Wenn man die soziale Welt als ausdifferenzierte Sphäre betrachtet und Klassenbildungen von Herrschenden und Beherrschten beschreibt und diese auf die Geschlechter überträgt, so werden Männer als die Beherrscher und Frauen als die Beherrschten der sozialen Welt erachtet. Man kann nun beschreiben, wie Frauen Konkurrenznachteile in Kauf nehmen müssen und soziale Kämpfe, Güter- und Wertaushandlungsprozesse in der Regel zugunsten der Männer ausgehen. Hier manifestieren sich feministische Positionen, die jedoch vergessen, dass die Männer zwar die Herrscher der sozialen Welt sind, dass sie aber gleichsam zu schweigenden Opfern ihrer eigenen symbolischen Gewalt werden. Es sind die Männer mehr noch als die Frauen, welche emanzipiert werden müssen – nicht gegenüber letzteren, sondern gegenüber sich selbst. Dessen sind sich die Männer freilich nicht bewusst, jedoch verschärft dies ihre ideologische Gefangenschaft umso mehr. Sie sind gefangen in den Verhaltensgesetzen, welche sie sich selbst geschaffen haben, welche sie in einem ewigen, scheinbar unabänderlichen, naturgegebenen Kreislauf reproduzieren und inkorporieren.
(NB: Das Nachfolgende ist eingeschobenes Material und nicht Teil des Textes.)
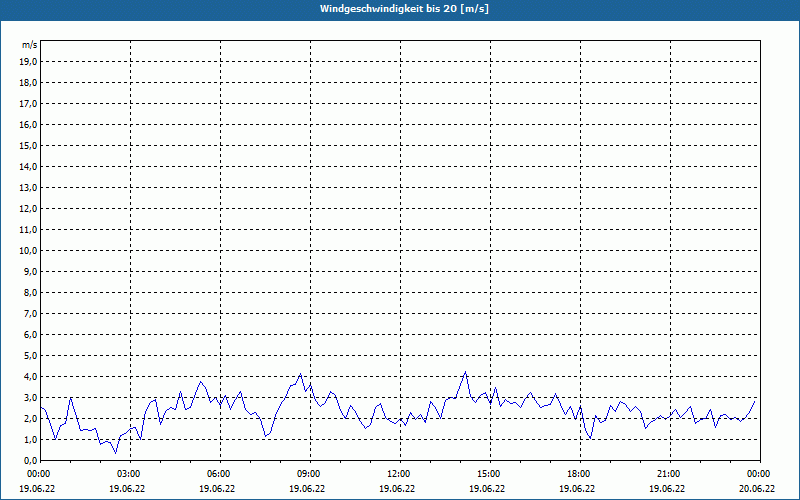Select the 0,0 y-axis origin label
Viewport: 800px width, 500px height.
(31, 460)
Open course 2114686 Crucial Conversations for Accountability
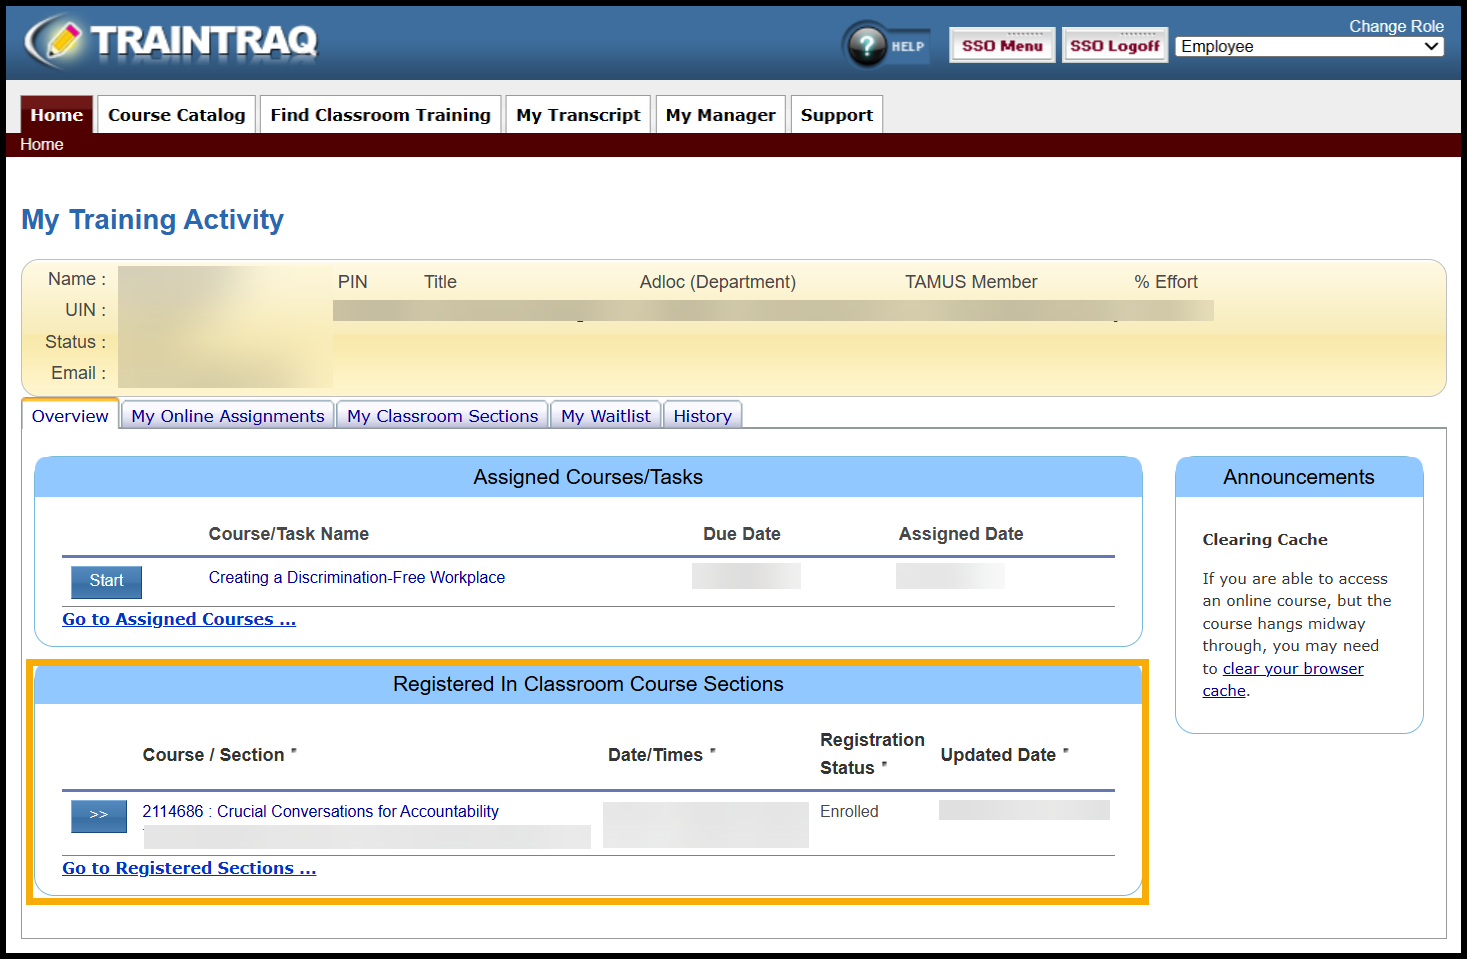Image resolution: width=1467 pixels, height=959 pixels. tap(320, 811)
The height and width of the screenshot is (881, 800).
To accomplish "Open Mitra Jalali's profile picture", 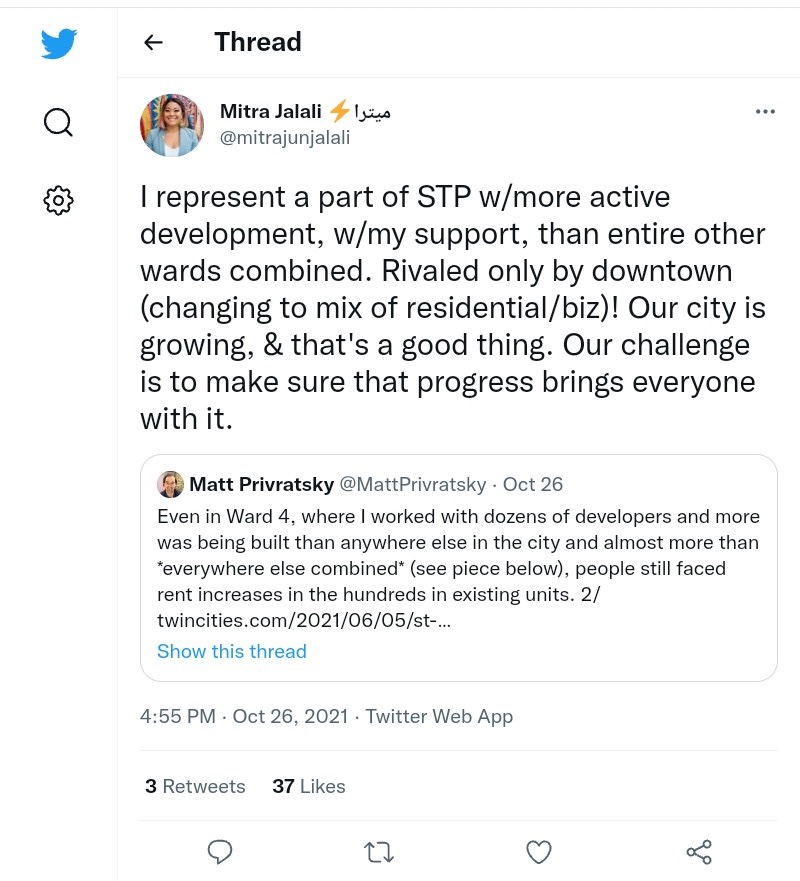I will click(x=172, y=125).
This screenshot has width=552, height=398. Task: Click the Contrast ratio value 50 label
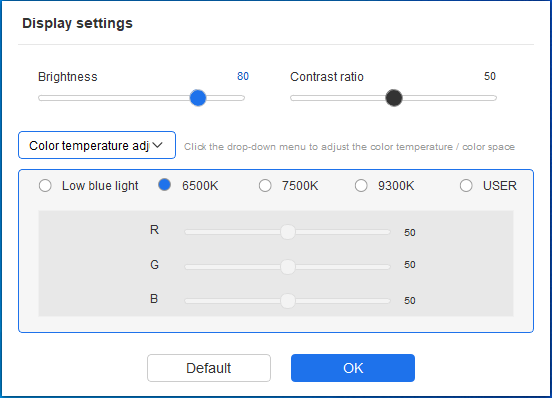click(490, 76)
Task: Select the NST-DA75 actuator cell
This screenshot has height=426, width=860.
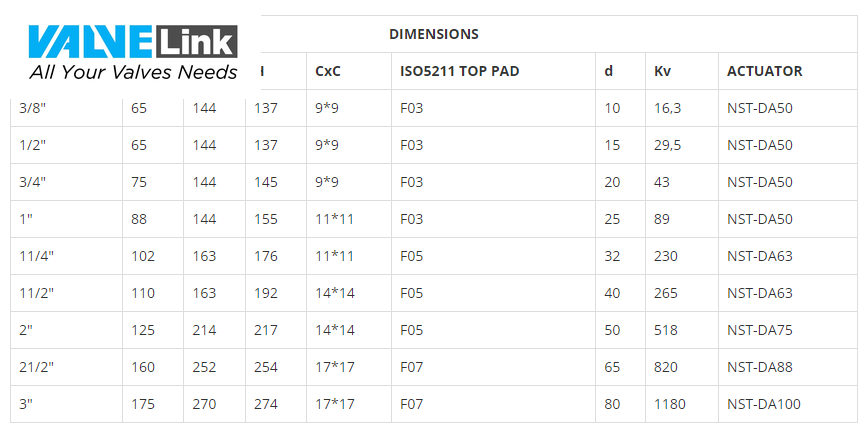Action: tap(760, 330)
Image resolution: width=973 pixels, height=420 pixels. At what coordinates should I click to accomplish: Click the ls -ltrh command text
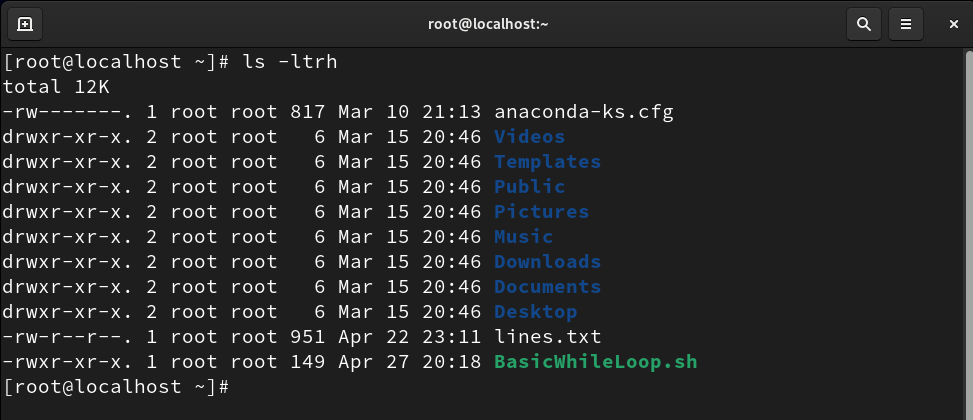tap(290, 62)
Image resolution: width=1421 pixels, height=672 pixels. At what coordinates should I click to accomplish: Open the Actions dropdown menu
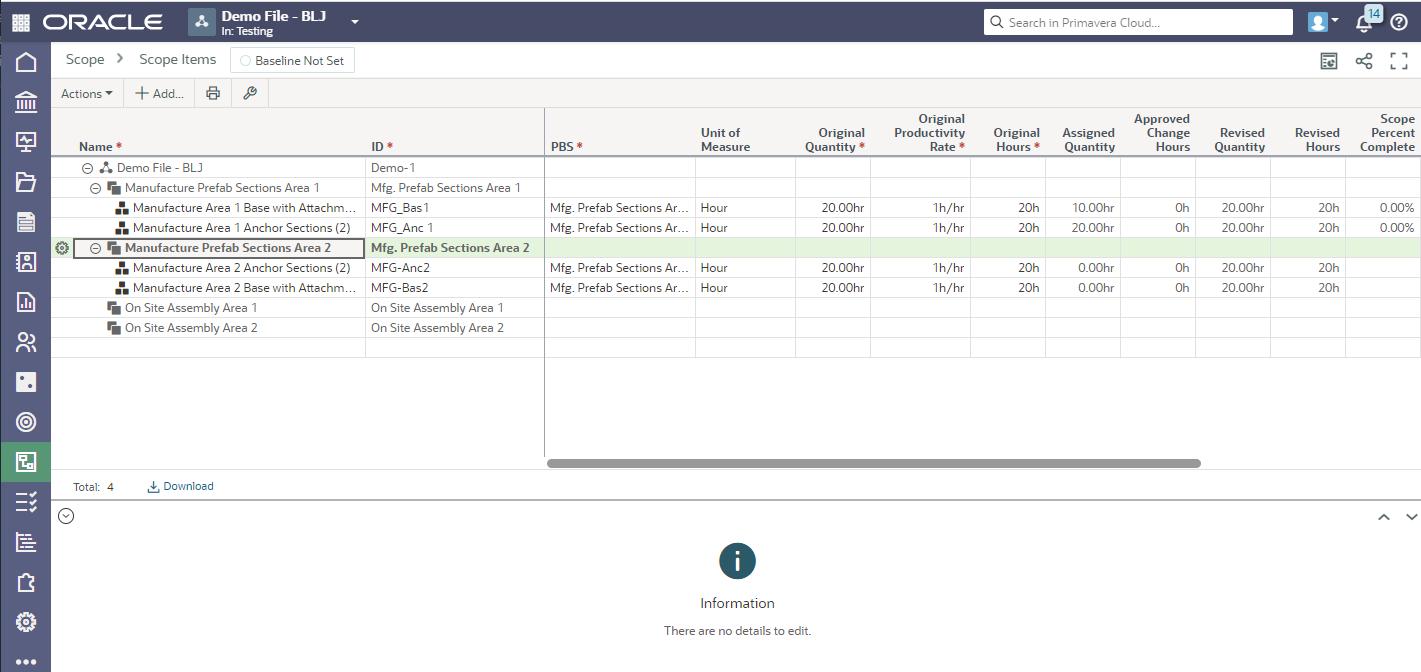click(86, 94)
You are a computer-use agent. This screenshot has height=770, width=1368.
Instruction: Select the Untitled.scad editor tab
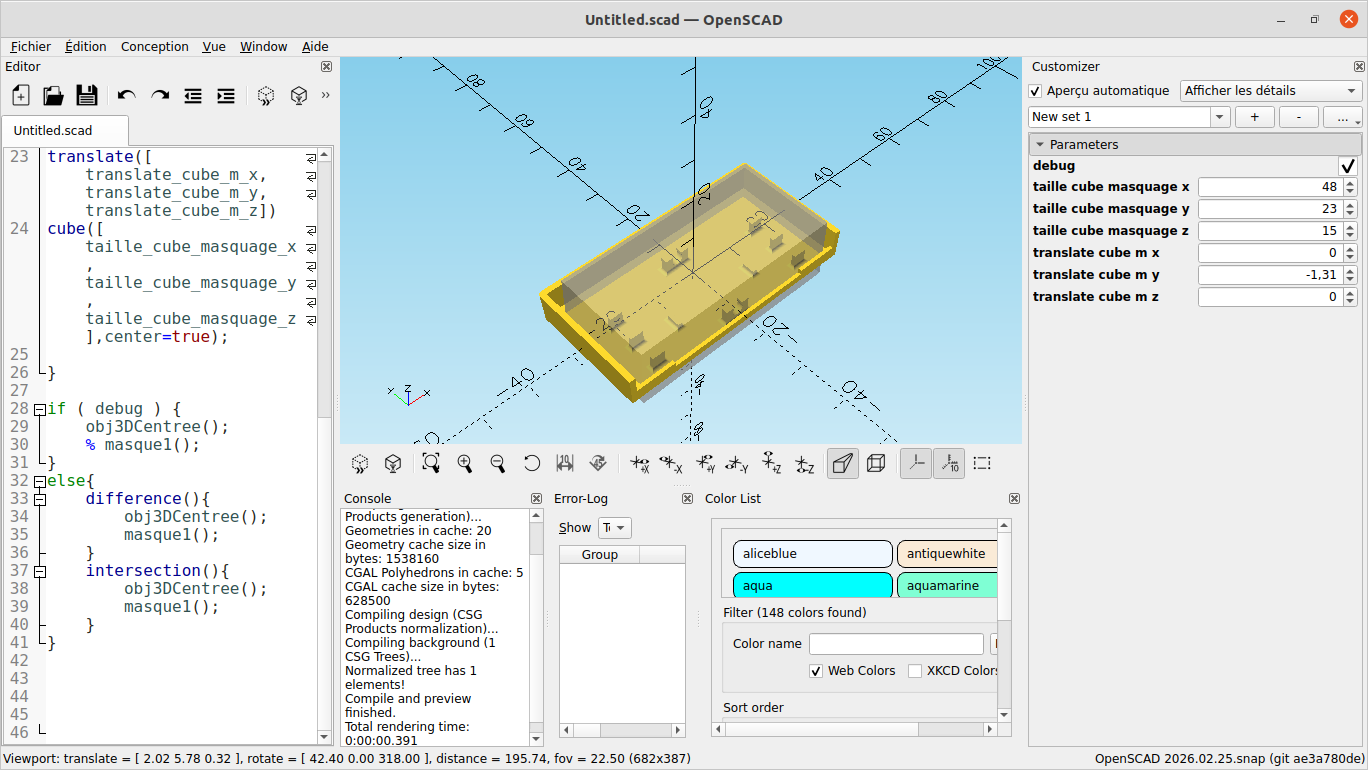53,130
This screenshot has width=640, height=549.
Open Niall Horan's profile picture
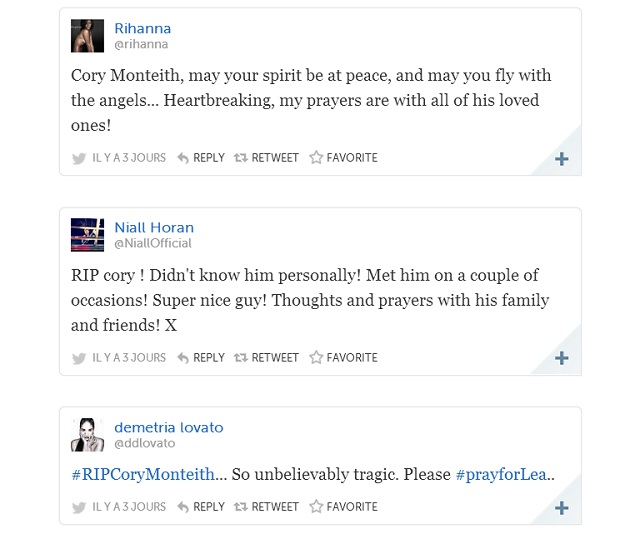click(88, 235)
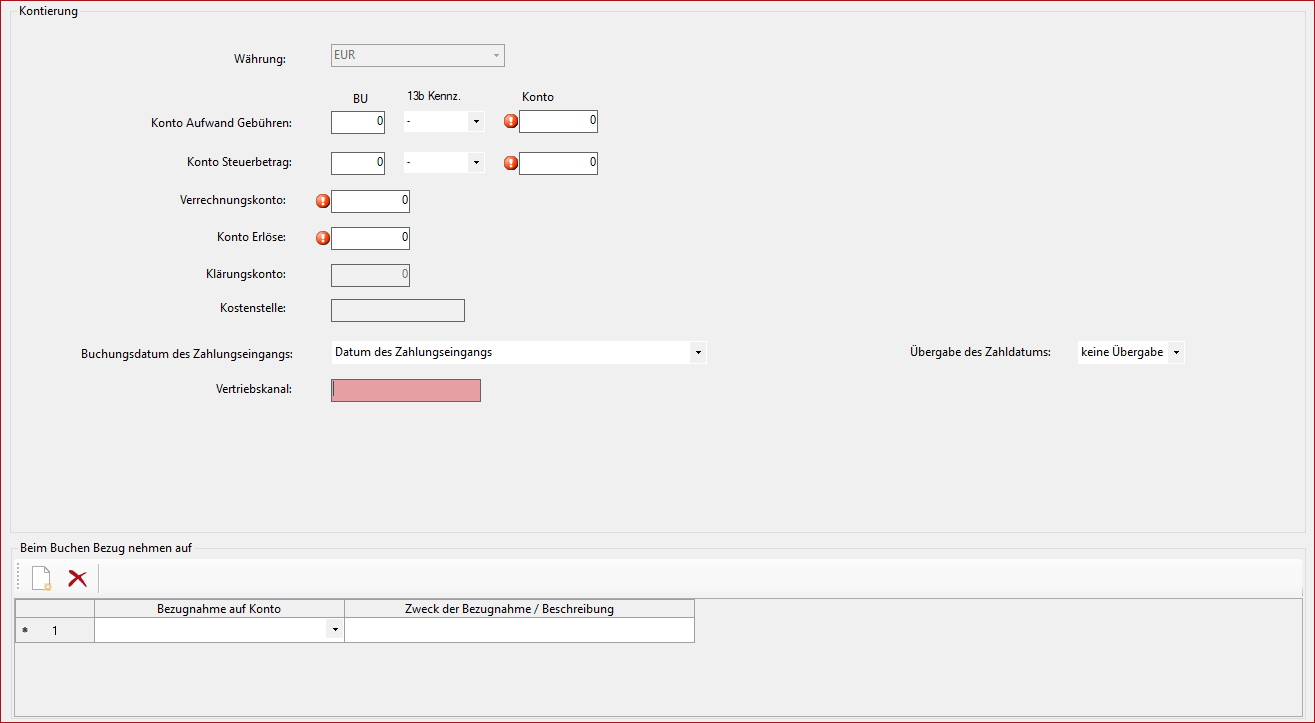Click the Zweck der Bezugnahme cell in row 1
The height and width of the screenshot is (723, 1315).
click(519, 630)
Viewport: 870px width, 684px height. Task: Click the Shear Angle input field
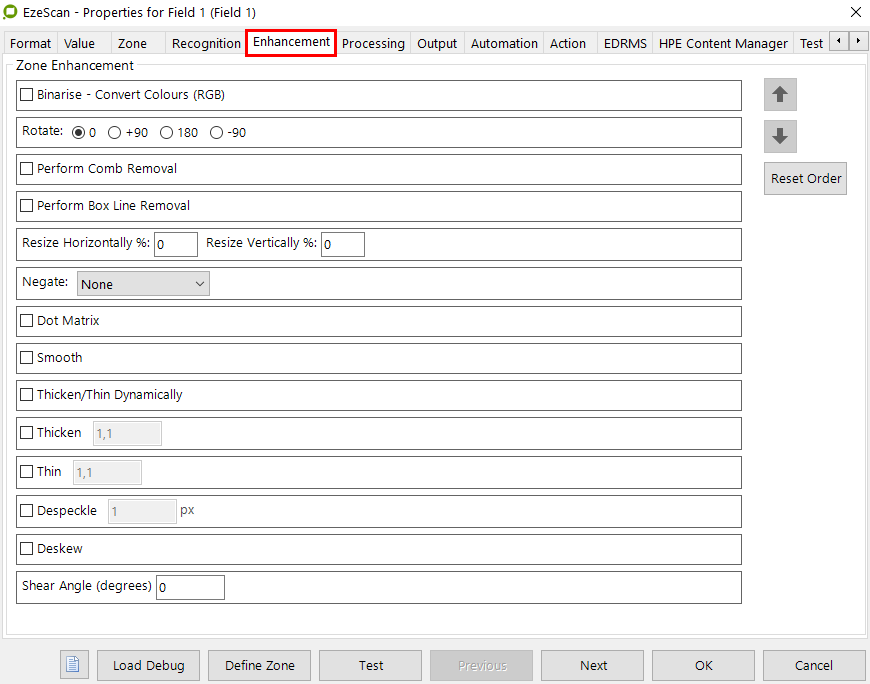point(190,587)

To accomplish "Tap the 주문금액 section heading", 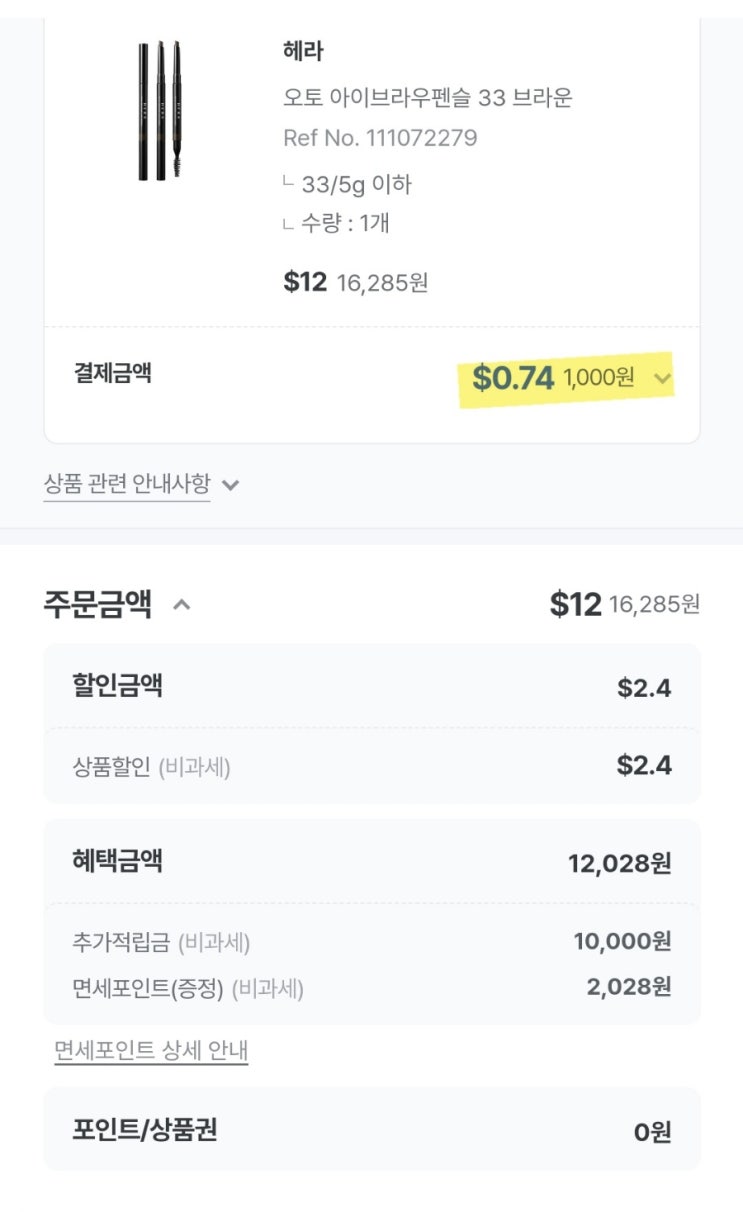I will (x=97, y=604).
„Wenn die Frauen, die einer Sozialisationsarbeit unterworfen sind, welche auf ihre Herabsetzung und Verneinung zielt, eine Lehre negativer Tugenden wie Selbstverleugnung, Resignation und Schweigen durchmachen, sind die Männer gleichfalls Gefangene und auf versteckte Weise Opfer der herrschenden Vorstellung. Denn genau wie die weiblichen Dispositionen zur Unterwerfung sind auch die Dispositionen, die die Männer dazu bringen, die Herrschaft zu beanspruchen, nichts Naturwüchsiges. Auch sie müssen erst in einer langwierigen Sozialisationsarbeit, d.h., wie man gesehen hat, einer Arbeit der aktiven Unterscheidung in Bezug auf das andere Geschlecht, konstruiert werden.“ (Bourdieu, Die männliche Herrschaft, Frankfurt am Main 2005, S. 90)

Männer durchlaufen eine Sozialisation ihres Körpers und ihrer Sprache. Die Haltung des Kopfes, der feste Gang, das Aufrichten der Brust, das Abstellen der Arme etc. sind darauf ausgelegt, in den nonverbalen Konkurrenzkämpfen der sozialen Welt die Oberhand zu behalten. Der ständige Zwang, anerkannt, respektiert oder gar bewundert werden zu müssen, setzt Männer einem inneren Stress, einer inneren Anspannung aus, über welcher sie einerseits vergessen, dass überhaupt auch die Möglichkeit besteht, dass die inkorporierten Verhaltensgesetze auch verletzt und durchbrochen werden können, und durch welche sie andererseits zu trivialen Figuren des krampf- und zwanghaften Strebens nach Anerkennung degradiert werden. Männlichkeit in diesem Sinne ist eine unbewusst getragene Bürde. Wer nicht wirklich ein kleines Stückchen Ruhm einstreicht, welches in den öffentlichen Kleinarenen der Nahwelt und den Großarenen der Massenmedien verteilt wird, der versucht angestrengt, es sich zu ergaunern. Das Verlangen nach ausgeprägter Muskulatur, der ständige prüfende Blick in den Spiegel, das Richten der Haare, die antrainierte Grimasse, das sich Verbieten von Rührung und Mitleid, das Übertreiben, die verstiegene Selbstsicherheit, das Imponiergehabe etc. – all diese Aufwendungen zur Entsprechung der Verhaltensgesetze machen Männer in hohem Maße verwundbar.

„So trägt alles dazu bei, aus dem unmöglichen Ideal der Männlichkeit das Prinzip einer außerordentlichen Verletzlichkeit zu machen. Paradoxerweise führt gerade sie zur bisweilen verbissenen Investition in die männlichen Gewaltspiele, wie in unseren Gesellschaften den Sport und ganz speziell diejenigen Formen, die sich wie die Kampfsportarten am besten dazu eignen, die sichtbaren Merkmale der Männlichkeit hervorzubringen und die sogenannten männlichen Eigenschaften unter Beweis und auch auf die Probe zu stellen.“ (Ebd., S. 93 f.)

Männer sind getrieben von der Angst, mit Eigenschaften des Weiblichen oder des Tieres identifiziert zu werden. Über das Fleischessen rückversichern sie sich, Jäger zu sein, auch wenn die typisch adipöse Konstitution signalisiert, dass dies nicht stimmen kann. Sie dürfen sich der Gewalt am Tier gegenüber nicht sensibel zeigen. Härte wird zum Pflichtprogramm. Der entschlossene Mut zur Gewalt oder der Mut, zu Gewalt zu stehen aber rührt im Grunde aus nichts anderem als der Feigheit, sich nicht mehr in der schützenden und doch unterdrückenden Ideologiesphäre des Männlichen wiederfinden zu können.